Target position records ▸
════════════════

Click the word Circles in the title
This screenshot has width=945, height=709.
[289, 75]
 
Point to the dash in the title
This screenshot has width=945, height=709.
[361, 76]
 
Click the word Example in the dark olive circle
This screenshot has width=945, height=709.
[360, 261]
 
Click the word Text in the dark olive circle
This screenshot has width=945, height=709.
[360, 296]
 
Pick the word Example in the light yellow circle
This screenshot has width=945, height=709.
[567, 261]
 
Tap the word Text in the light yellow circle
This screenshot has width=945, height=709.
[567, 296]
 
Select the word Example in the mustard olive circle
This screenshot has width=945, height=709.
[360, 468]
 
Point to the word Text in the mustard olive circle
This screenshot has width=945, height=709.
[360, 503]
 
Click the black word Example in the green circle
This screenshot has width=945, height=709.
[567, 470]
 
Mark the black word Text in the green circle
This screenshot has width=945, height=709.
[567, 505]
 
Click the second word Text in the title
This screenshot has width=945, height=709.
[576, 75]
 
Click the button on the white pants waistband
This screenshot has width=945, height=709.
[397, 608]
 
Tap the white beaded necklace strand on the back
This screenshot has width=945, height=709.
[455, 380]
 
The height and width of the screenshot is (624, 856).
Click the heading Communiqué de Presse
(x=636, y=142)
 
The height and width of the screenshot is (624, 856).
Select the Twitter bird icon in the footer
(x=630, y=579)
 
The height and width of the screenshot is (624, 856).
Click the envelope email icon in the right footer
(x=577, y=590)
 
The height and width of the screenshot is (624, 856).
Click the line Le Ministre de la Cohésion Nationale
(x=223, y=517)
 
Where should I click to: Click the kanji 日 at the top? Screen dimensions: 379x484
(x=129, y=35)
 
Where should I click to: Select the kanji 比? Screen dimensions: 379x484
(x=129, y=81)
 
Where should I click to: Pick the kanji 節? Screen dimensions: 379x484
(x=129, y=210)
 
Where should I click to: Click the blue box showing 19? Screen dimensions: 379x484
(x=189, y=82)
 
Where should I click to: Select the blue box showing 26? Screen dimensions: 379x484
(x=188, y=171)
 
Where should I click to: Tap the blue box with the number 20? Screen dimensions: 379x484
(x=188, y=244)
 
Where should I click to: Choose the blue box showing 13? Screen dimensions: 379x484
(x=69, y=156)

════════════════

PROBLEM DETAILS ▸
Edit the lines above so that every occurrence of "light yellow" reads "pale yellow", leaving all other text unchanged.

SOLVED EXERCISE ▸
Click the word Circles in the title
This screenshot has width=945, height=709.
[289, 75]
 
Point to the dash in the title
This screenshot has width=945, height=709.
[361, 76]
 
Click the word Example in the dark olive circle
This screenshot has width=945, height=709.
[360, 261]
 
Click the word Text in the dark olive circle
This screenshot has width=945, height=709.
[360, 296]
 
Pick the word Example in the pale yellow circle
This screenshot has width=945, height=709.
[567, 261]
 
Tap the word Text in the pale yellow circle
This screenshot has width=945, height=709.
[567, 296]
 
Select the word Example in the mustard olive circle
This screenshot has width=945, height=709.
[360, 468]
 
Point to the word Text in the mustard olive circle
This screenshot has width=945, height=709.
[360, 503]
 
Click the black word Example in the green circle
This screenshot has width=945, height=709.
[567, 470]
 
Mark the black word Text in the green circle
This screenshot has width=945, height=709.
[567, 505]
 
Click the second word Text in the title
This screenshot has width=945, height=709.
[576, 75]
 
Click the button on the white pants waistband
This screenshot has width=945, height=709.
[397, 608]
 
Tap the white beaded necklace strand on the back
This screenshot has width=945, height=709.
[455, 380]
 
The height and width of the screenshot is (624, 856).
Click the heading Communiqué de Presse
(x=636, y=142)
 
The height and width of the screenshot is (624, 856).
Select the Twitter bird icon in the footer
(x=630, y=579)
 
The height and width of the screenshot is (624, 856).
Click the envelope email icon in the right footer
(x=577, y=590)
 
The height and width of the screenshot is (624, 856).
Click the line Le Ministre de la Cohésion Nationale
(x=223, y=517)
 
Where should I click to: Click the kanji 日 at the top? Screen dimensions: 379x484
(x=129, y=35)
 
Where should I click to: Select the kanji 比? Screen dimensions: 379x484
(x=129, y=81)
 
Where should I click to: Pick the kanji 節? Screen dimensions: 379x484
(x=129, y=210)
 
Where should I click to: Click the blue box showing 19? Screen dimensions: 379x484
(x=189, y=82)
 
Where should I click to: Select the blue box showing 26? Screen dimensions: 379x484
(x=188, y=171)
 
Where should I click to: Tap the blue box with the number 20? Screen dimensions: 379x484
(x=188, y=244)
 
Where should I click to: Choose the blue box showing 13? Screen dimensions: 379x484
(x=69, y=156)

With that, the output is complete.